I get this sometimes too shutting down a CSI-based encoder application.

Any ideas?

[ 5502.353024] Bad mode in Synchronous Abort handler detected, code 0x86000004 -- IABT (current EL)
[ 5502.353026] Internal error: Oops - bad mode: 0 [#1] PREEMPT SMP
[ 5502.353034] Modules linked in: cti_4chrolan(O) bcmdhd pci_tegra bluedroid_pm
[ 5502.353038] CPU: 4 PID: 2456 Comm: kworker/4:1 Tainted: G           O    4.4.38-tegra #24
[ 5502.353039] Hardware name: quill (DT)
[ 5502.353047] Workqueue: events tegra_channel_status_worker
[ 5502.353049] task: ffffffc1e1840000 ti: ffffffc1cd6a0000 task.ti: ffffffc1cd6a0000
[ 5502.353050] PC is at 0x353235203a2274
[ 5502.353055] LR is at vi_notify_channel_reset+0x54/0x88
[ 5502.353057] pc : [<00353235203a2274>] lr : [<ffffffc0008db114>] pstate: 60000045
[ 5502.353057] sp : ffffffc1cd6a3cf0
[ 5502.353060] x29: ffffffc1cd6a3cf0 x28: 0000000000000000 
[ 5502.353062] x27: 0000000000000000 x26: ffffffc00136af78 
[ 5502.353063] x25: 0000000000000000 x24: 0000000000000000 
[ 5502.353065] x23: ffffffc1f5daa400 x22: 0000000000000000 
[ 5502.353067] x21: ffffffc1e5b0d018 x20: 0000000000000000 
[ 5502.353068] x19: ffffffc1e5b0d000 x18: 0000000000000005 
[ 5502.353070] x17: ffffffc000b16a60 x16: 0000000000000003 
[ 5502.353072] x15: 000000000004f47b x14: 0000000000001000 
[ 5502.353073] x13: 0000000000001000 x12: 0000000000000000 
[ 5502.353075] x11: 000000000047d00b x10: 00000000000008a0 
[ 5502.353077] x9 : ffffffc1cd6a3d20 x8 : ffffffc1e1840900 
[ 5502.353078] x7 : 0000000000000018 x6 : ffffffc0013f3510 
[ 5502.353080] x5 : ffffffc1f5da6200 x4 : 000000000009aa3b 
[ 5502.353081] x3 : 0000000000000000 x2 : 2c353235203a2274 
[ 5502.353083] x1 : 0000000000000000 x0 : 226c656e6e616863 
[ 5502.353083] 
[ 5502.353085] Process kworker/4:1 (pid: 2456, stack limit = 0xffffffc1cd6a0020)
[ 5502.353086] Call trace:
[ 5502.353087] [<00353235203a2274>] 0x353235203a2274
[ 5502.353090] [<ffffffc000771068>] tegra_channel_handle_error+0x5c/0xa0
[ 5502.353093] [<ffffffc0007710bc>] tegra_channel_status_worker+0x10/0x18
[ 5502.353097] [<ffffffc0000bbc24>] process_one_work+0x154/0x434
[ 5502.353099] [<ffffffc0000bc038>] worker_thread+0x134/0x40c
[ 5502.353101] [<ffffffc0000c18c8>] kthread+0xe0/0xf4
[ 5502.353105] [<ffffffc000084f90>] ret_from_fork+0x10/0x40
[ 5502.354454] ---[ end trace 47172f6abdefaece ]---

Hello Cobrien

I am researching the cause of this type of error.
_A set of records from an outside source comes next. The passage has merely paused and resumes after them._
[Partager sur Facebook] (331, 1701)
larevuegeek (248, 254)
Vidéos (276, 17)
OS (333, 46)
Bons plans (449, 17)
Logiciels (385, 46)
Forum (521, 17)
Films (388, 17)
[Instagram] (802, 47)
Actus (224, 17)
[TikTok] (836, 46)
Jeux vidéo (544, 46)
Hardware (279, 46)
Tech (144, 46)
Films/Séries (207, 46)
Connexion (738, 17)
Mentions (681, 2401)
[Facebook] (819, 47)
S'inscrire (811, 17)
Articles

I use 2 version of kernel 4.4.38 :

  1. L4T 28.2.1. Source code downloaded from Jetson Download Center | NVIDIA Developer built with Ridgerun instructions (Compiling Tegra Source Code | Jetson Tegra X1 and X2 | RidgeRun)
  2. kernel 4.4.38 with some little modification built with yocto

Using the first kernel version, the kernel has never generated this error, therefore I have
Compared both kernel version but I haven’t found a difference between kernels that is producing the error.
I have seen that Nvidia provides a specific toolchain for each version of L4T, For example for 28.2 the toolchain is http://developer.nvidia.com/embedded/dlc/l4t-gcc-toolchain-64-bit-28-2
In my case Yocto is using a more recently version of toolchain than the version recommended by Nvidia. I am checking if this could be the cause of the error.

In your case

What kernel version are you using?
What toolchain version have you used to compile the kernel?

Thanks.

I am using the NVIDIA supplied kernel for L4T R28.1.0 and the NVIDIA compiler.

0.000000] Linux version 4.4.38-tegra (cary@x) (gcc version 4.8.5 (GCC) ) #25 SMP PREEMPT Mon Jan 21 15:59:26 EST 2019

We have a kernel module to control some hardware, and there’s a custom camera driver compiled in.